Ini adalah postingan yang diterjemahkan oleh AI.
Sejarah Konflik Israel-Palestina dan Kebuntuan Negosiasi Gencatan Senjata
- Bahasa penulisan: Bahasa Korea
- •
-
Negara referensi: Jepang
- •
- Lainnya
Pilih Bahasa
Pertempuran antara Israel dan kelompok bersenjata Hamas di Jalur Gaza, Palestina, semakin meningkat belakangan ini. Hamas melancarkan serangan besar-besaran ke Israel yang mengejutkan, dan sebagai tanggapan, militer Israel meningkatkan serangan udara ke Jalur Gaza. Hamas juga menembakkan sejumlah besar roket ke Israel, mengakibatkan terus meningkatnya jumlah korban jiwa di kedua belah pihak.
Apa yang menyebabkan Israel dan Palestina terus mengulang sejarah pertikaian yang brutal ini? Ini berakar pada konflik yang telah berlangsung selama lebih dari 2.000 tahun antara orang Yahudi dan Arab.

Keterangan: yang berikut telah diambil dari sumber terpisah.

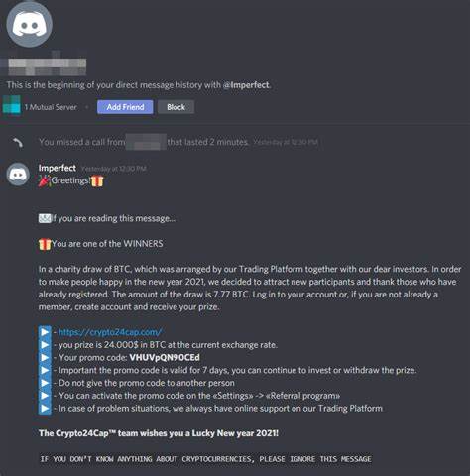Click the mutual server icon
This screenshot has width=470, height=476.
[12, 105]
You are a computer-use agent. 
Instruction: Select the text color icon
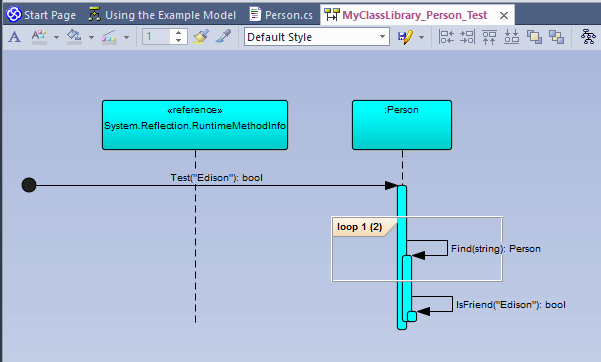pos(39,37)
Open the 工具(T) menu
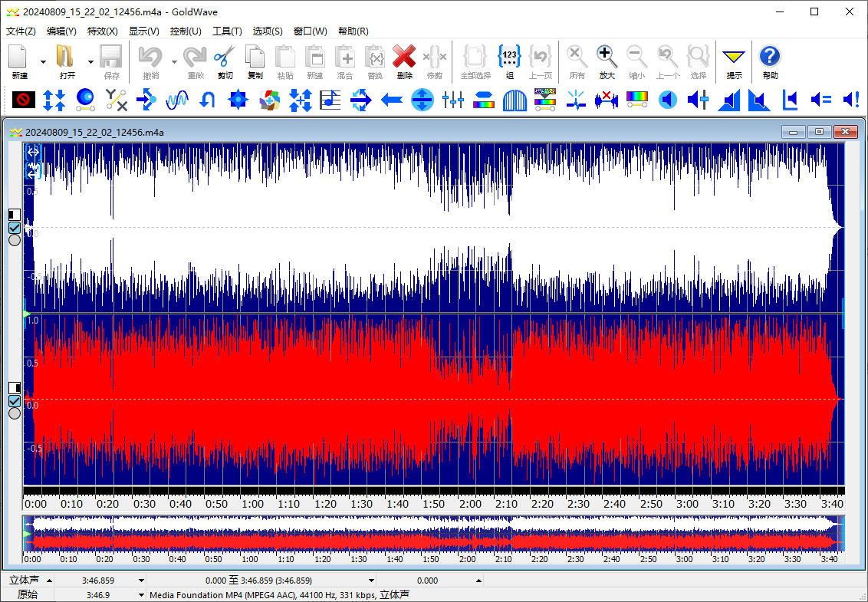The height and width of the screenshot is (602, 868). click(227, 31)
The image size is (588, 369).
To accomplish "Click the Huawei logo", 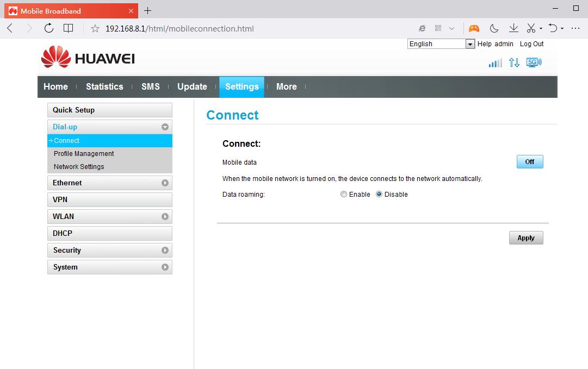I will click(88, 58).
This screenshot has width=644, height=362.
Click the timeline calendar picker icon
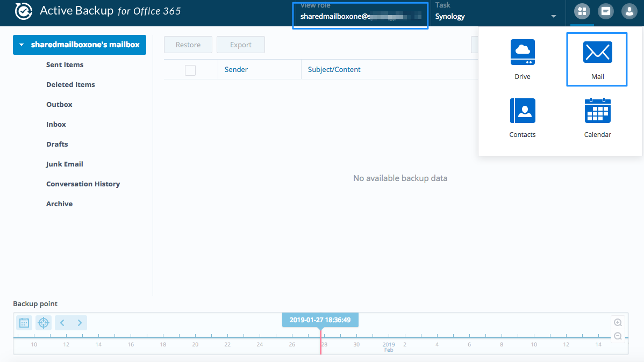point(24,323)
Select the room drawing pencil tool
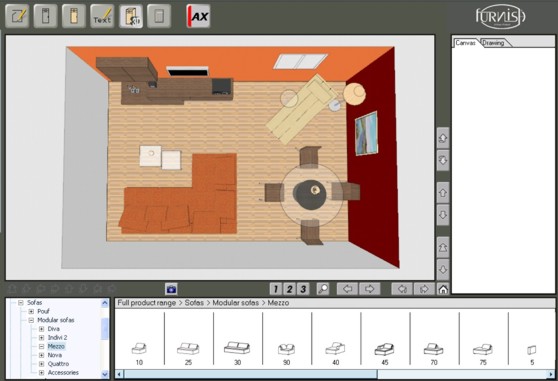The width and height of the screenshot is (558, 381). pos(17,16)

Pada abad ke-19, di kalangan orang Yahudi muncul gerakan Zionisme, yang menyerukan kembalinya ke tanah Palestina, tempat kerajaan kuno mereka berada, untuk mendirikan negara. Selama Perang Dunia I, Inggris berjanji untuk mendukung pembentukan negara Yahudi, tetapi secara bersamaan memberikan janji palsu kepada orang-orang Arab bahwa mereka akan mendapatkan kemerdekaan jika melawan Kekaisaran Ottoman. Setelah peristiwa Holocaust, pembantaian orang Yahudi oleh Nazi Jerman, orang-orang Yahudi semakin bertekad untuk mendirikan tempat tinggal permanen.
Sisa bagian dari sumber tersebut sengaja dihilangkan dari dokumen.